Catherine Brahic: The Mauna Loa Observatory in Hawaii has reportedly recorded a carbon dioxide concentration there of 400 parts per million for the first time. How significant is that?
Ralph Keeling: It's a psychological milestone. Every year in the last few decades, CO2 concentrations have been going up by about 2 ppm per year. Those changes go unnoticed, but people pay attention to round numbers. It gives you a bit of perspective on how far we've come—a bit like turning 40 or 50.
CB: So how far have we come?
RK: Before the industrial revolution, we started at about 280 ppm. One hundred years ago, levels had risen to around 300, and they crossed 350 in the late 1980s. We think the last time concentrations were as high as 400 ppm was between 3 and 5 million years ago, when the world was much warmer.
CB: What did Earth look like 3 million to 5 million years ago?

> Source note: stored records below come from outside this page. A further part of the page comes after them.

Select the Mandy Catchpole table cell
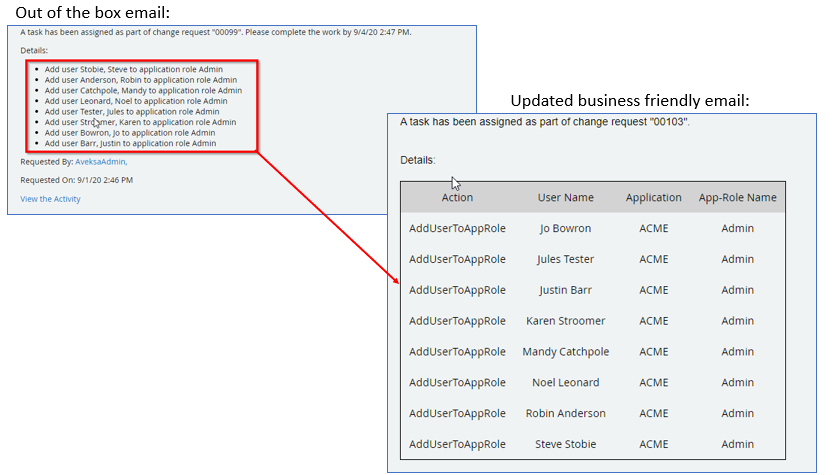The image size is (835, 475). [x=565, y=352]
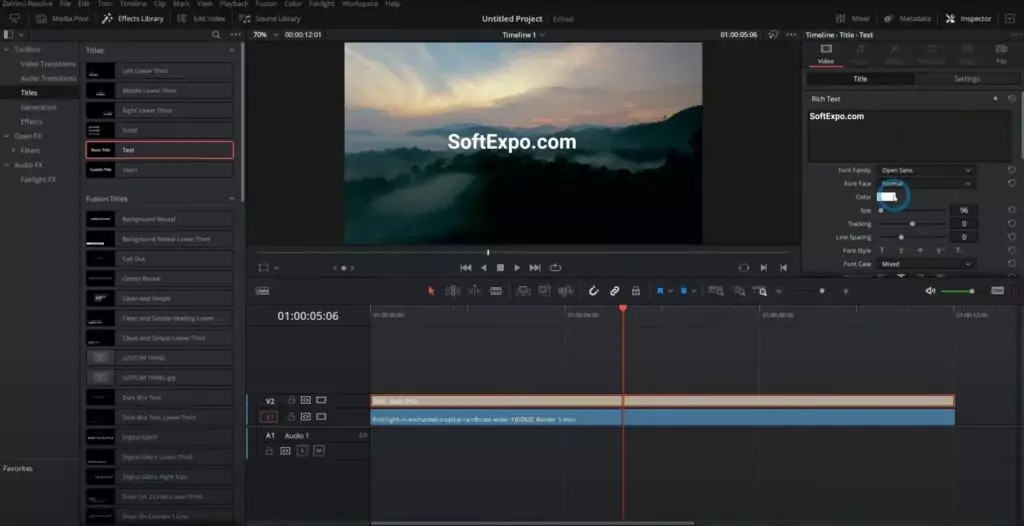Screen dimensions: 1024x526
Task: Lock the V2 video track
Action: (x=291, y=401)
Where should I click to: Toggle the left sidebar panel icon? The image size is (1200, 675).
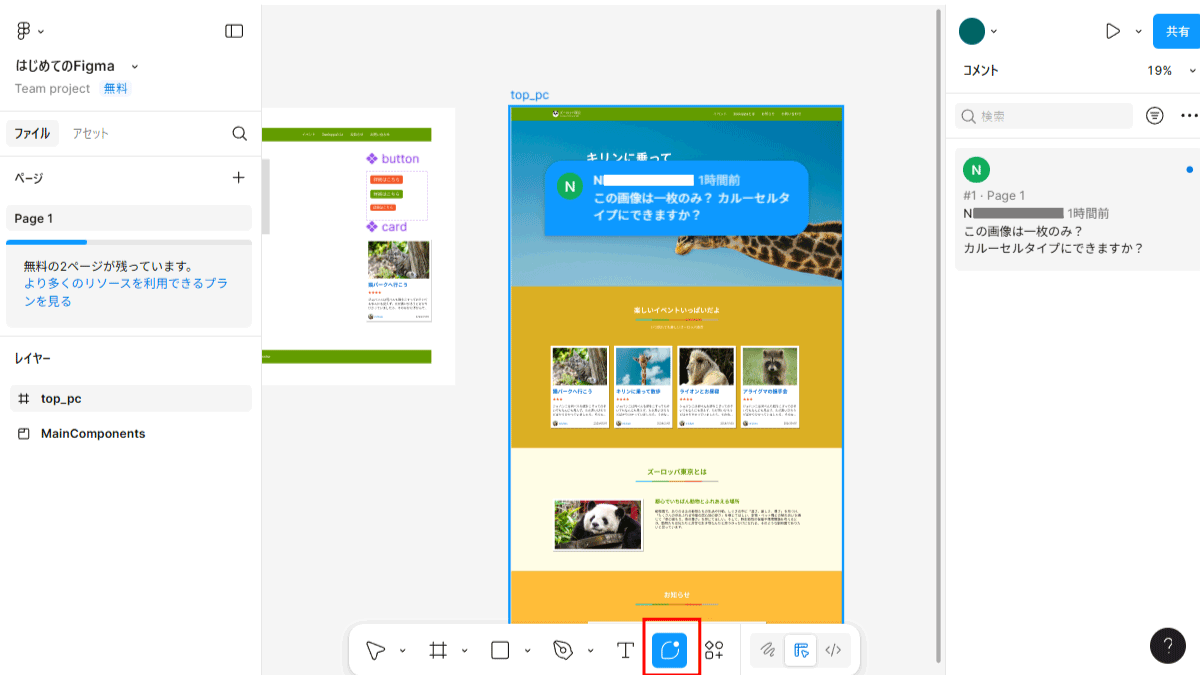[x=234, y=31]
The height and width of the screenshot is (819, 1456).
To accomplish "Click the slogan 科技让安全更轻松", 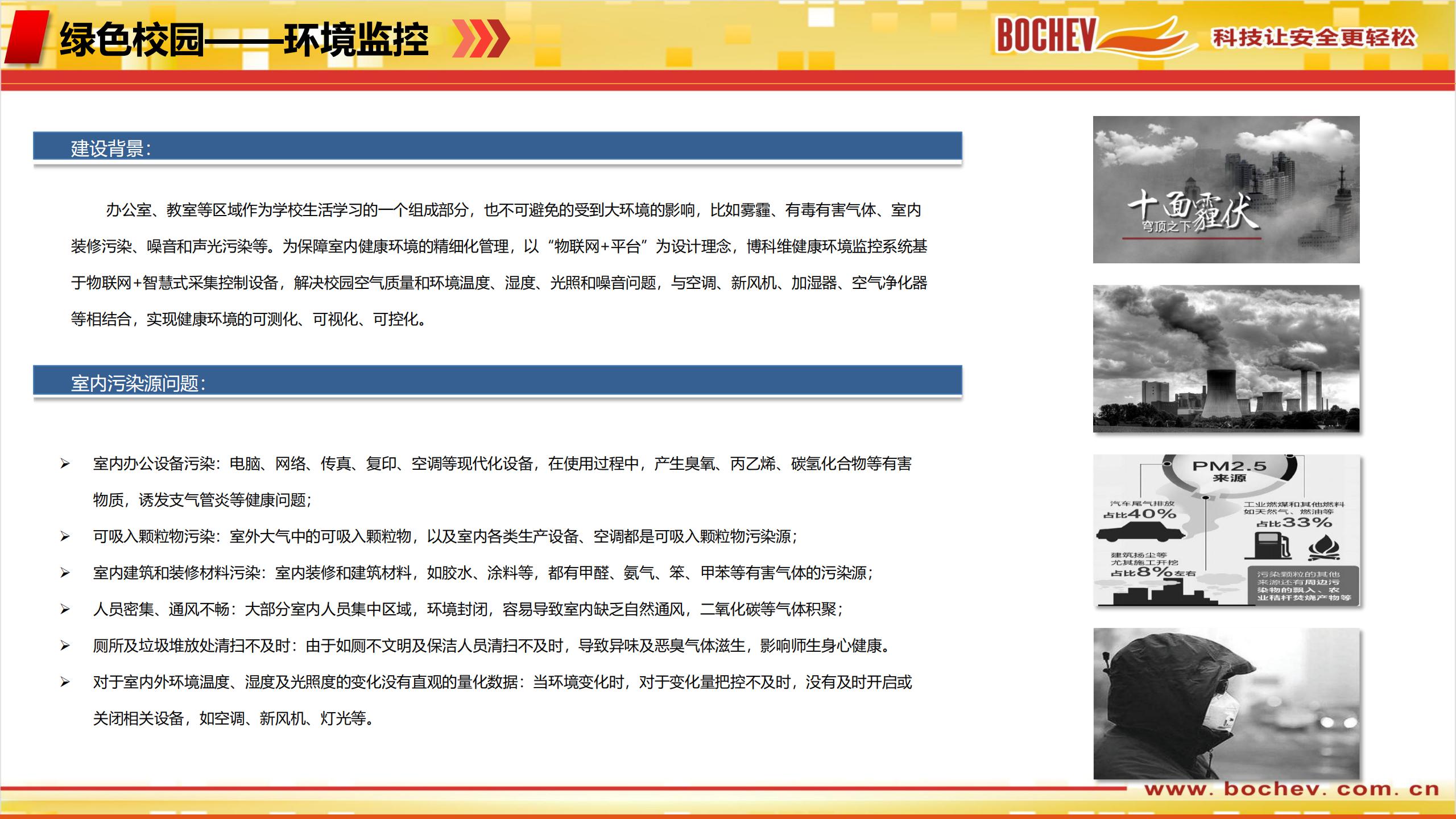I will coord(1314,38).
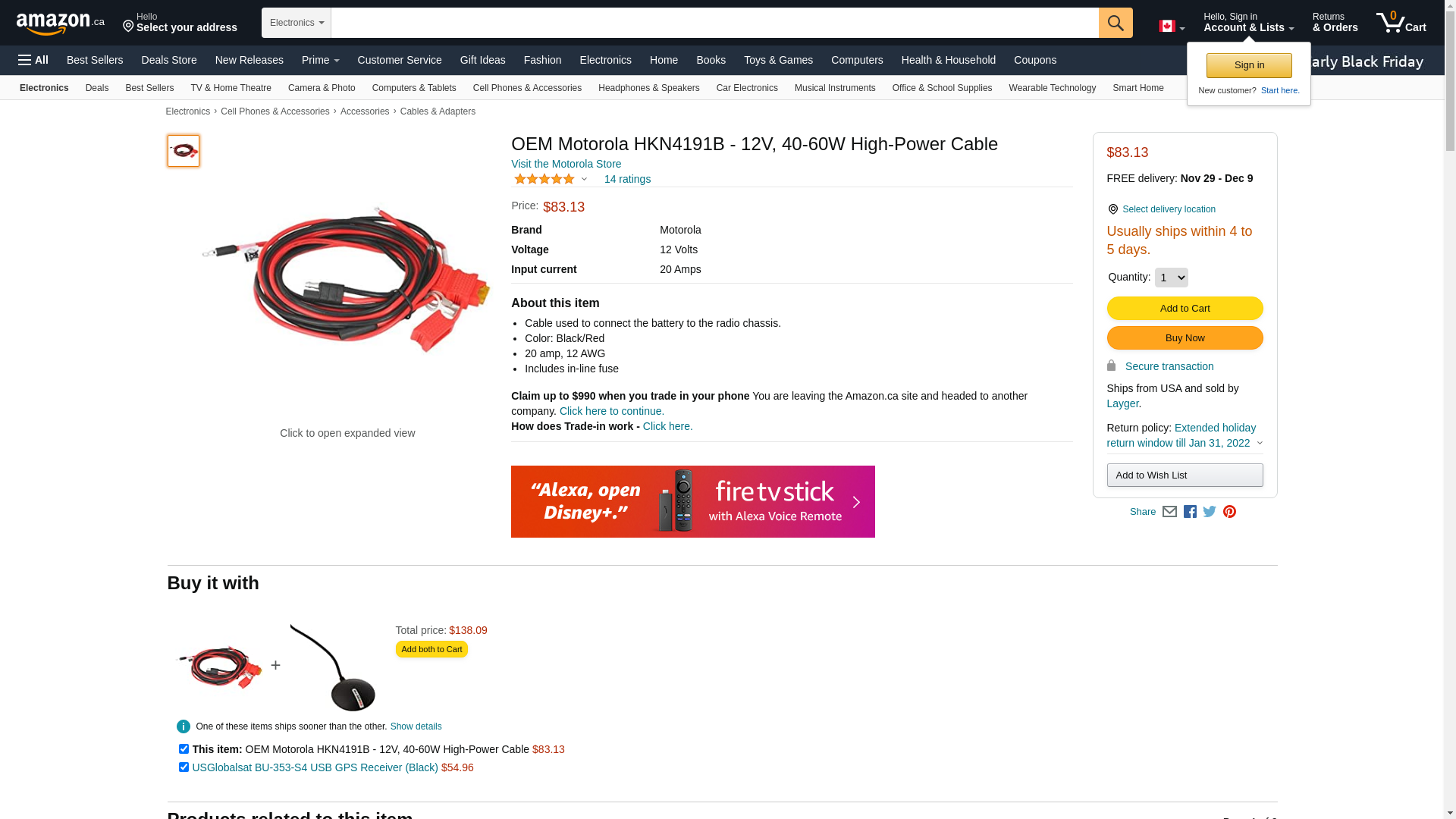Share via email envelope icon
The image size is (1456, 819).
[1169, 512]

RK: It had much higher sea levels, forests extended all the way to the Arctic Ocean, and there was almost certainly a lot less sea ice. Today, sea ice is melting rapidly, and in the last decades we have seen the tree line moving north into the Arctic tundra.
CB: Are we in a climate danger zone?
RK: In my view, yes. At 400 ppm, we've perturbed Earth enough already that things could unfold that will be catastrophic.
CB: We passed 400 ppm for the first time last year, above the Arctic. What is special about the Mauna Loa record?
RK: It's the one record that has high resolution going back to the late 1950s—when my father set it up.
CB: Why did he start tracking CO2 at Mauna Loa?
RK: In the early 1950s, he was at the California Institute of Technology studying carbon in rivers. As part of that, he developed a way to measure CO2 in the air. He discovered that if you measured concentrations in a sufficiently remote place, you almost always got the same number. That was unexpected. Previous work suggested CO2 levels were more variable, making measurement very difficult. The realization that there was a stable background level meant the challenge of measuring the increase might not be so great. You simply had to go to a place far enough from contamination and track it over time. The Mauna Loa measurements came later, beginning in 1958.
CB: When did he first see a steady rise in CO2—what is now known as the Keeling curve?
RK: The early days at Mauna Loa were fraught. Power outages meant the measuring instrument had to be shut down for weeks. It would come back on reading a different level. He thought there should be a stable background, but concentrations were fluctuating. It was only when he'd gathered a year of data that he realized there was a seasonal cycle.
CB: So levels may drop below 400 ppm again?
RK: Crossing from below to above 400 will play out over years, partly because there is a natural up and down with the seasons. But this time next year it will be higher still. In a couple of years we'll never get below 400 again.